Scripture: Luke 10:38-42
Do you remember the story of Cecilia Gimenez from 2012? Cecilia, a resident of Spain, was a congregant at Santuario de Misericodia, which was the home of 19th century painting entitled Ecce Homo, which is a portrait of Jesus with the crown of thorns. The church, being an older building, was a damp building with a lot of moisture and this began to take a toll on the painting. The family of the original painter realized this and made a donation to a fine arts preservation institute to begin the restoration work. However, when the restorers arrived they found the job had already been done for them. Celicia Gilmenez a woman well into her 80’s had also noticed the painting was in need of repair, and she took it upon herself to do the job. Unfortunately, Mrs. Gilmenez had no actual experience at painting or restoring works of art. The results were somewhat disastrous.
Cultural councilor Juan Maria de Ojeda infamously understated that Celcilia Gimenez had undertaken the project “with good intentions, but it had gotten out of hand.” While very few of us have destroyed priceless works of arts, we have probably all undertaken something with good intentions only to have it not work out. We had the desire to do what was right, only to have something go wrong. Perhaps, like Mrs. Gimenez we got in over our heads, perhaps mistakes were made, or perhaps the circumstances just worked against whatever we were undertaking. When our good intentions go awry we have a few choices. We can stubbornly soldier on until things truly get out of hand, we can just give up and be bitter about how things did not work out, or we can learn and grow as individuals. Depending on temperament (or in my case level of stubbornness), we tend to choose one of the first two options. This morning as we continue our Lenten series that focuses on the Disciples, we turn to two of Jesus’ best known women followers. Mary and Martha may not have been considered one of the “twelve”, but the scripture makes it clear that they were followers of Jesus just as much as Peter, James, or John. This morning’s scripture is one where we see both sisters make different choices, both with the best of intentions. It turns out that Martha did not make the better choice. This was a place where Martha had the opportunity to be stubborn, get bitter, or grow. When we are confronted by this story, we find that we are faced with the same opportunity to grow.

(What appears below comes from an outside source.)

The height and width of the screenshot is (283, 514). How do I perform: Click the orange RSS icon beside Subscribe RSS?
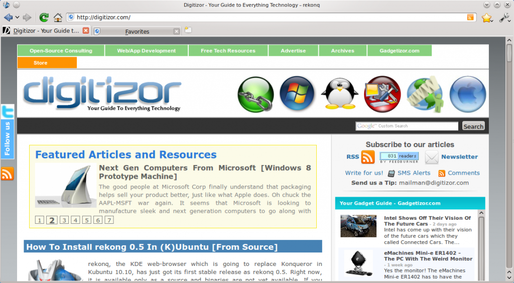[368, 157]
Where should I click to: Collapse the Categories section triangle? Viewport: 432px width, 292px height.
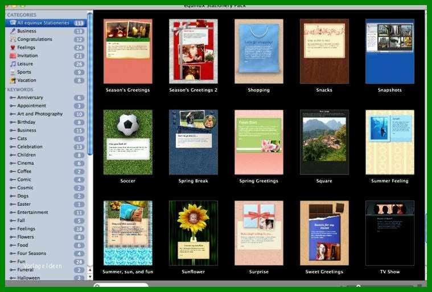tap(6, 15)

Martha and Mary appear in both the gospel of Luke and the gospel of John, but we know frustratingly little about them. Most of what we can gather is based off of context clues. We get the impression from this morning’s scripture that Mary and Martha lived together. Since their husbands are never mentioned, we also get the impression that they were not married at the time they met Jesus. We also get the impression from the scriptures that they were women of some means. Not only were they able to provide hospitality to Jesus and his disciples on more than one occasion, but the gospel of John records that Mary washed Jesus’ feet with a bottle of perfume that’s value was a year’s worth of wages. It was unusual for women to be unmarried and self-supporting in this time period. It was even more unusual for women to have wealth. Despite being unusual, it is not unheard of in the historical record and there are many theories as to the background of Mary and Martha. The most popular is that they were simply widows from a family of means and they found a way to maintain their financial independence. Others speculate that they were actually aesthetics sworn to celibacy, and they were the caretakers of a poorhouse. There are other theories that range the gamut, but ultimately we just do not know the complete background of these two sisters. What we do know is that when Jesus came to Bethany, Martha opened up her home to him and she went about with the best of intentions to show hospitality.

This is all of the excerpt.